Une plaque commémorative controversée à Rivesaltes
Le 12 mai dernier, le nouveau maire (RN) de Rivesaltes, Julien Potel, a inauguré une plaque à la mémoire des anciens combattants Harkis et de leurs enfants morts au camp Joffre de Rivesaltes dans les années 1960. Cette initiative, réalisée sans informer les familles des victimes, a suscité une vive polémique.
La colère des descendants
Ali Amrane, président du collectif des Harkis des Alpes-Maritimes, dont le frère jumeau est décédé dans le camp, déplore n'avoir reçu aucune invitation officielle. Il a été averti par hasard deux jours avant la cérémonie. Même le représentant de l'association des familles de Harkis de Rivesaltes n'était pas au courant. « De quel droit ont-ils fait cela ? », s'indigne-t-il.
Des excuses insuffisantes
Face au tollé, le maire et son directeur de cabinet ont présenté des excuses, affirmant s'être appuyés sur des associations locales.
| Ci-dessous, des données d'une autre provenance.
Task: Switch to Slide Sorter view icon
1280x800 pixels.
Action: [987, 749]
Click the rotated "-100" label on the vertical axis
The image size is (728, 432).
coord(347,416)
Mais ces explications n'ont pas apaisé les esprits. Les familles estiment incompréhensible de ne pas avoir été prévenues, surtout lorsque la plaque mentionne les enfants.
L'attente des ossements
Plus qu'une plaque, les familles attendent le retour des ossements des enfants envoyés à Marseille pour datation au carbone 14. Elles souhaitent les inhumer dans un caveau au cimetière Saint-Saturnin de Rivesaltes. Une réunion avec la préfecture et la mairie est prévue avant l'été pour finaliser le projet.
Actions judiciaires en cours
Sur le plan judiciaire, les familles attendent les suites de leurs plaintes pour recel de cadavres et dissimulation de documents administratifs. L'ancien maire a déjà été entendu par la gendarmerie, et les familles devraient l'être à leur tour prochainement.